- PASSAGE PROVIDED:
——
Short Overview  The payment made by assessee towards purchase of residential house up to the due date of filing of the return of income prescribed under section 139(4) would be allowable for considering deduction under section 54F.

Assessee invested a portion of sale consideration on sale of land for purchase of a residential house. Accordingly, he claimed deduction under section 54F. AO was of the view that payment made for purchase of residential flat before due date of filing of return of income as per section 139(1) would be allowable for considering deduction under section 54F. Assessee contended that the due date of filing of return of income should be reckoned as under section 139(4).

It is held that In view of various decisions of High Court and Tribunal, the payment made by assessee towards purchase of residential house up to the due date of filing of the return of income prescribed under section 139(4) would be allowable for considering deduction under section 54F. Accordingly, the AO was directed to consider amount utilized by the assessee for purchase of house till due date of filing of return of income prescribed under section 139(4) for deduction under section 54F.

Decision: In assessee s favour

Relied: Principal CIT v. Shankar Lal Saini ITA No. 153 of 2017: 2018 TaxPub (DT) 0314 (Raj-HC), CIT v. K. Ramachandra Rao [ITA Nos. 494 & 495 of 2013 & 46 & 47 of 2014, 14-7-2014]: 2015 TaxPub (DT) 1933 (Karn-HC) and Kishore H. Galaiya, v. ITO ITA No. 7326/Mum/2010: 2012 TaxPub (DT) 2549 (Mum-Trib).
——
- STORED DATA:
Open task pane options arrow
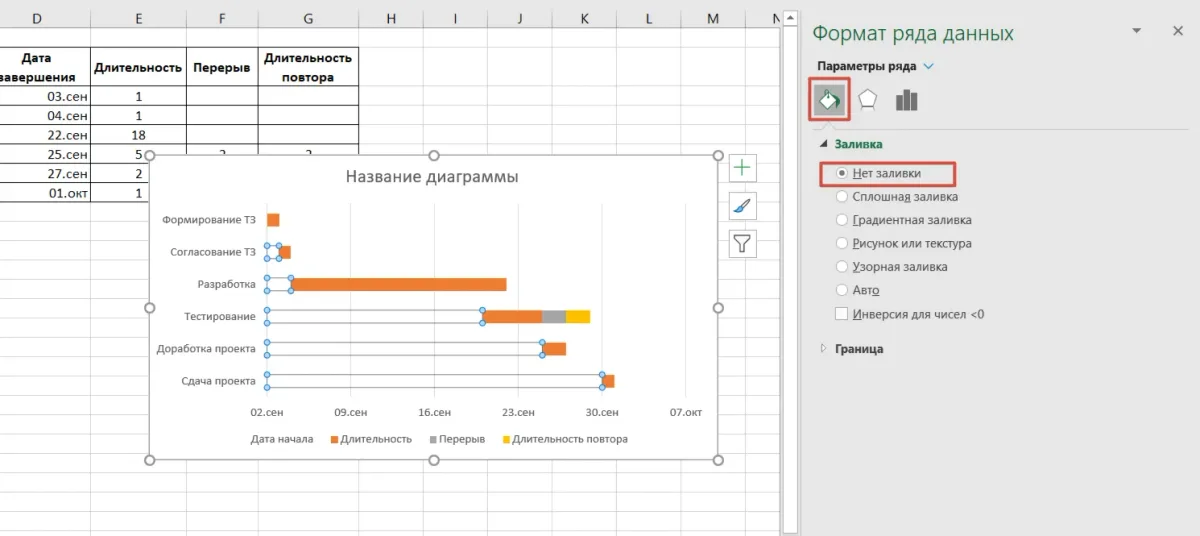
——
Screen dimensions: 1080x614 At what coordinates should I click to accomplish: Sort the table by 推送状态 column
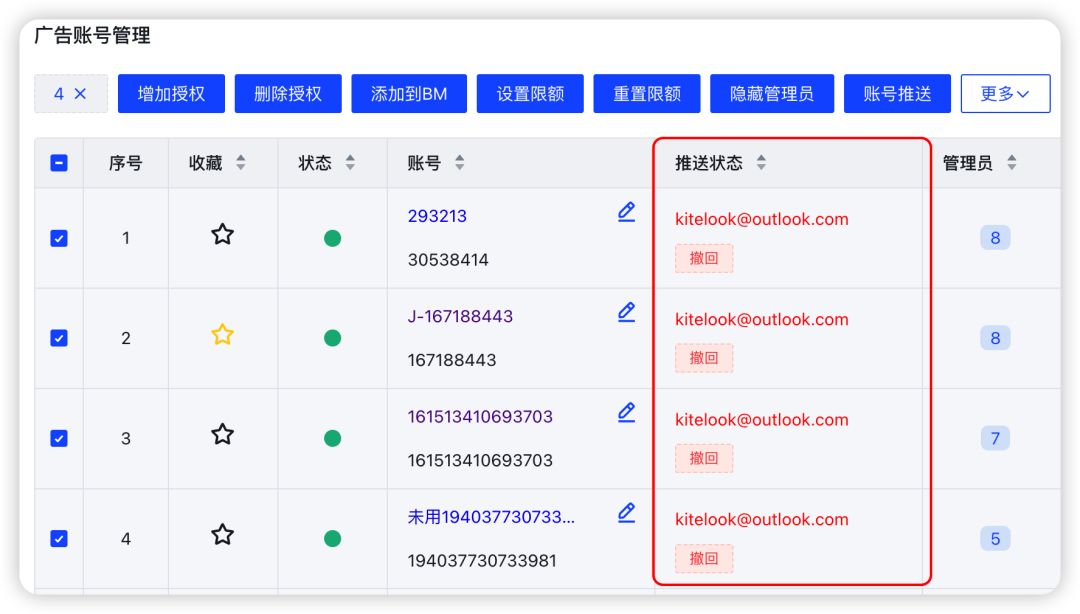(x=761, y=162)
——
- WORK TO BE COMPLETED: Please repeat the part of the section 54F ruling summary above word for word, starting with "Decision: In assessee s" and going on through "(DT) 2549 (Mum-Trib).".

- THE OUTPUT:
Decision: In assessee s favour

Relied: Principal CIT v. Shankar Lal Saini ITA No. 153 of 2017: 2018 TaxPub (DT) 0314 (Raj-HC), CIT v. K. Ramachandra Rao [ITA Nos. 494 & 495 of 2013 & 46 & 47 of 2014, 14-7-2014]: 2015 TaxPub (DT) 1933 (Karn-HC) and Kishore H. Galaiya, v. ITO ITA No. 7326/Mum/2010: 2012 TaxPub (DT) 2549 (Mum-Trib).